Una giovane francese, invece, impegnata con le persone portatrici di handicap, si faceva apprezzare per la generosità e l’entusiasmo. Una infermiera proveniente dalla Svizzera suscitava l’interesse di una collega meravigliata nel vedere una ragazza così preparata professionalmente lasciare il suo Paese per lavorare in un ospedale di Algeri, aveva capito che non era guidata da interessi economici ma da un ideale di vita. Un giorno a bruciapelo le disse: «Voi dovete essere delle vere cristiane perché siete felici e vi volete bene». In effetti il nostro rapporto era fraterno, vivo e sereno. Eravamo convinte che l’unità vissuta fra di noi avrebbe favorito l’unità intorno a noi.

 

Come avete fatto ad intessere rapporti con la popolazione locale?

Ricordo le visite ad alcune famiglie algerine. Le conversazioni sedute davanti alle tazze da tè alla menta fumante. L’anziano che raccontava il suo pellegrinaggio alla Mecca e le donne che servivano i dolci imbevuti di miele. «E voi?», ci chiedevano qualche volta. Sapevano che eravamo persone che vivevano per Dio e per questo il discorso si faceva profondo. Scoprivamo di avere in comune la visione religiosa del mondo e di poter condividere i valori di pace e fratellanza.

 

Naturalmente siete entrati in contatto con la Chiesa del posto…

Per noi era necessario conoscere bene il Paese che ci ospitava, per amarlo nei suoi sforzi per lo sviluppo, nelle sue speranze, nei suoi obiettivi. Questa opportunità ci è stata offerta nel contesto della Chiesa cattolica presente ad Algeri con le sue persone più rappresentative: il card. Lèon Etienne Duval, i sacerdoti Henry Teissier, Pierre Claverie e Alphonse Georger (poi divenuti vescovi), gli altri sacerdoti, i religiosi, le religiose, che avevano fatto la scelta di restare in Algeria dopo l’indipendenza.

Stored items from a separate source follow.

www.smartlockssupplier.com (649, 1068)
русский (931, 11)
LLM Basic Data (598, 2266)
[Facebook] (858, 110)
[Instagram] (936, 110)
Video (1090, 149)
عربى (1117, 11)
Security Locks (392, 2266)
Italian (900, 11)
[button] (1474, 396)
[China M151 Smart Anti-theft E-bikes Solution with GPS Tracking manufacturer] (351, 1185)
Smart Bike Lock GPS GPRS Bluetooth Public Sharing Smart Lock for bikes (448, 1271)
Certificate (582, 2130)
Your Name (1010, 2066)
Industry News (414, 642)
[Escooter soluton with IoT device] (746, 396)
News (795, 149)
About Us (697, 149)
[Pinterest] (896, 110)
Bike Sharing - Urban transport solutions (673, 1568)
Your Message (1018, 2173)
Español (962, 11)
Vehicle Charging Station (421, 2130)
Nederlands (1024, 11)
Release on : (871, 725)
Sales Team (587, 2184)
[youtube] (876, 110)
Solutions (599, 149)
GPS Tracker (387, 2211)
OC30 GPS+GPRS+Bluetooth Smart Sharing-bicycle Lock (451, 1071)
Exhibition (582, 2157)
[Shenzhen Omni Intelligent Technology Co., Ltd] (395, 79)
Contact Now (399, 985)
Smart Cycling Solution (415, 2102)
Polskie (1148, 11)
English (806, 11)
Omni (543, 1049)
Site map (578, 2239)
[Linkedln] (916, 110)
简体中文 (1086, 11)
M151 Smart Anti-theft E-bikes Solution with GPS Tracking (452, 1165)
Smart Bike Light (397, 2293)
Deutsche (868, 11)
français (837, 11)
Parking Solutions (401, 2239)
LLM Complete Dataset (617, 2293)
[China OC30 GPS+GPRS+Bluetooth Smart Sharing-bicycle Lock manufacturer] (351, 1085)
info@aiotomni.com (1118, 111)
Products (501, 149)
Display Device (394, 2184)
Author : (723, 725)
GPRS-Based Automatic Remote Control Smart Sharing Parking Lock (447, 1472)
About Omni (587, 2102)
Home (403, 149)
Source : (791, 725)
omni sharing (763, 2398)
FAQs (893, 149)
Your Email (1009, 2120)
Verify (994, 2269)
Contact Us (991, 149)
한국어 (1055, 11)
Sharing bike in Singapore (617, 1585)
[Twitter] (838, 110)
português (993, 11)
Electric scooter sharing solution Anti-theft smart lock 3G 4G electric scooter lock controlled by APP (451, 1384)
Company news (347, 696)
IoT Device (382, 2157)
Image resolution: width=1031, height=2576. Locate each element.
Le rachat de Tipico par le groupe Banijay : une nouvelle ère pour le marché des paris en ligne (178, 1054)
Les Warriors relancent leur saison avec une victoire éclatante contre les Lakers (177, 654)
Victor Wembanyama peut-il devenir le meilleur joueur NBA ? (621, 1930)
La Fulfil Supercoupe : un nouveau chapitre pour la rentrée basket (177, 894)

Abbiamo perciò iniziato camminando insieme alla piccola comunità cristiana del posto, frequentata da un buon numero di cooperanti francesi, italiani, spagnoli, diversi lavoratori dell’Est europeo che venivano per la ricostruzione del tessuto industriale ed economico dell’Algeria indipendente. Fra i religiosi che ci hanno aiutato, come dimenticare un “padre bianco” che ci ha accompagnate presso alcune famiglie dei paesi di montagna della Kabilia? Lo chiamavano grand père, “nonno”, era parroco a Tizi Ouzou, il suo nome era Alain Dieulangard. Fa parte dei religiosi morti negli anni ’90, assassinato come i monaci di Tibhirine. Più volte eravamo andate a visitarli imparando da loro il dialogo della preghiera e del servizio gratuito.

Negli anni questo gruppetto si è ingrandito, si è aggiunta qualche famiglia proveniente dall’Europa, è nata una vera e propria comunità composta in gran parte da musulmani, sono sorte iniziative e si sono sviluppati progetti; numerosi i giovani coinvolti. Un’esperienza singolare che molti definiscono una profezia in atto.